As soon as Paaker had disappeared behind the shrubs, Katuti struck a little sheet of metal, a slave appeared, and Katuti asked her whether Nefert had returned from the temple.
“Her litter is just now at the side gate,” was the answer.
“I await her here,” said the widow. The slave went away, and a few minutes later Nefert entered the hall.
“You want me?” she said; and after kissing her mother she sank upon her couch. “I am tired,” she exclaimed, “Nemu, take a fan and keep the flies off me.”
The dwarf sat down on a cushion by her couch, and began to wave the semi-circular fan of ostrich-feathers; but Katuti put him aside and said:
“You can leave us for the present; we want to speak to each other in private.”
The dwarf shrugged his shoulders and got up, but Nefert looked at her mother with an irresistible appeal.
“Let him stay,” she said, as pathetically as if her whole happiness depended upon it. “The flies torment me so, and Nemu always holds his tongue.”
She patted the dwarf’s big head as if he were a lap-dog, and called the white cat, which with a graceful leap sprang on to her shoulder and stood there with its back arched, to be stroked by her slender fingers.
Nemu looked enquiringly at his mistress, but Katuti turned to her daughter, and said in a warning voice:
“I have very serious things to discuss with you.”
“Indeed?” said her daughter, “but I cannot be stung by the flies all the same.

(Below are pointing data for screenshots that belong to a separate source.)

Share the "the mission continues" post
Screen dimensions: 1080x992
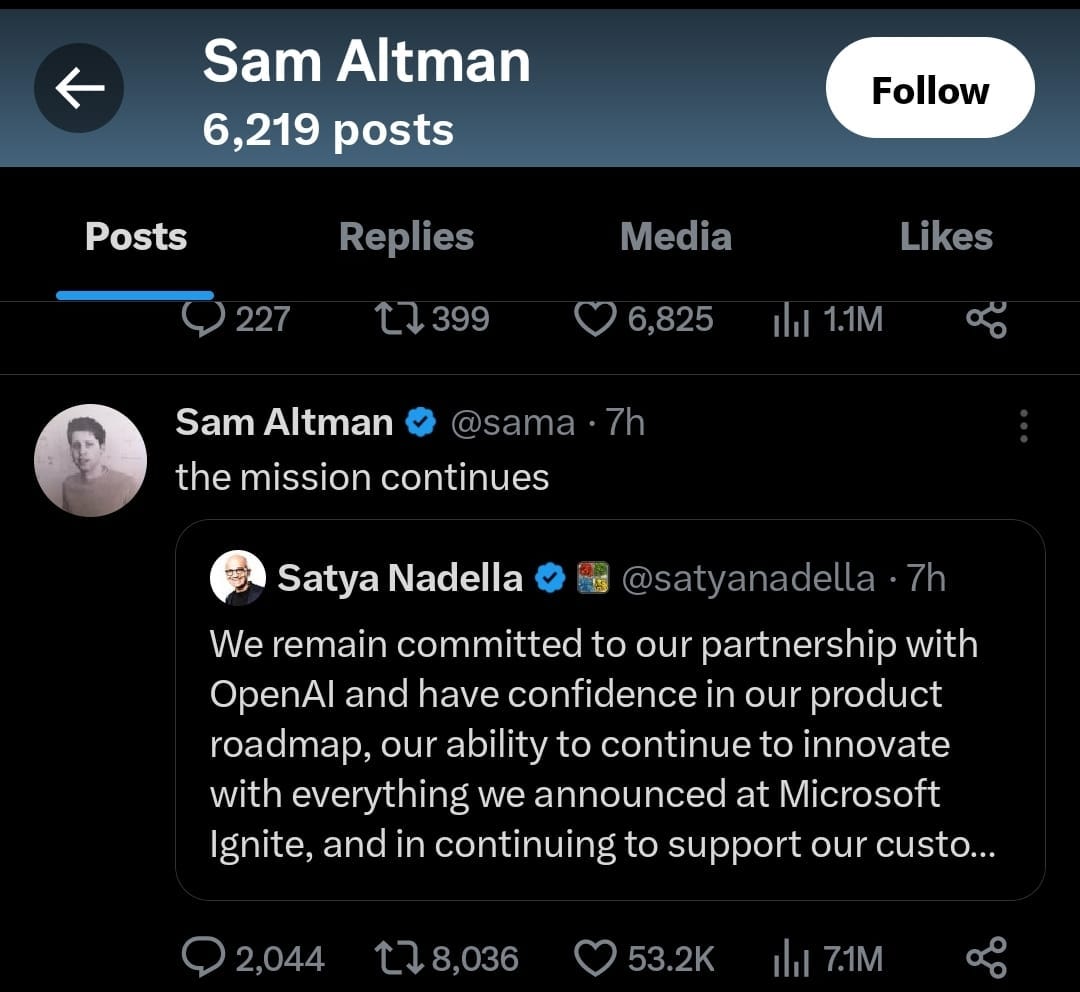pyautogui.click(x=986, y=958)
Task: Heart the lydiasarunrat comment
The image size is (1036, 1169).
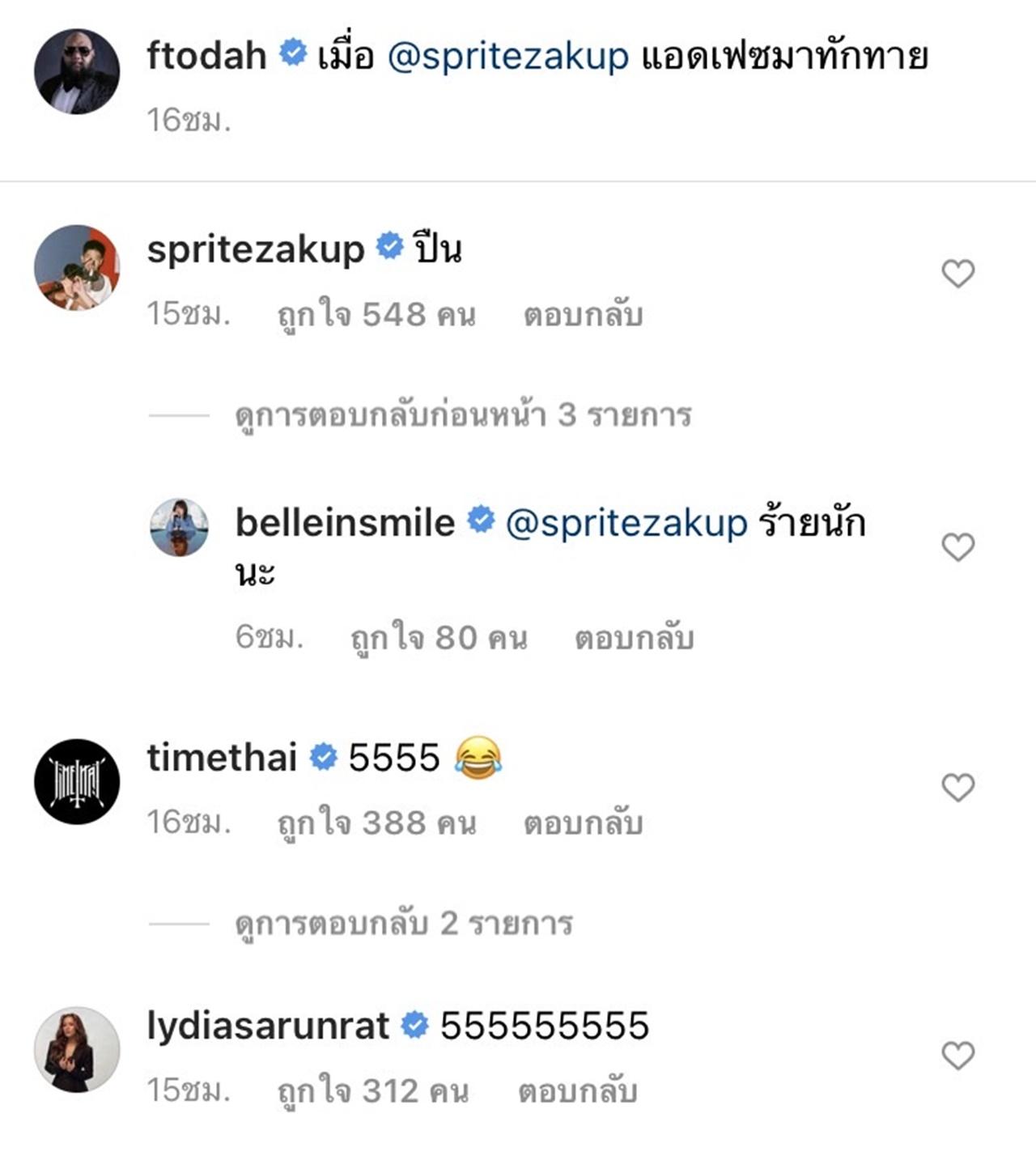Action: (x=957, y=1056)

Of course, if you wish it—”
“Nemu may stay then,” said Katuti, and her voice had the tone of that of a nurse who gives way to a naughty child. “Besides, he knows what I have to talk about.”
“There now!” said Nefert, kissing the head of the white cat, and she gave the fan back to the dwarf.
The widow looked at her daughter with sincere compassion, she went up to her and looked for the thousandth time in admiration at her pretty face.
“Poor child,” she sighed, “how willingly I would spare you the frightful news which sooner or later you must hear—must bear. Leave off your foolish play with the cat, I have things of the most hideous gravity to tell you.”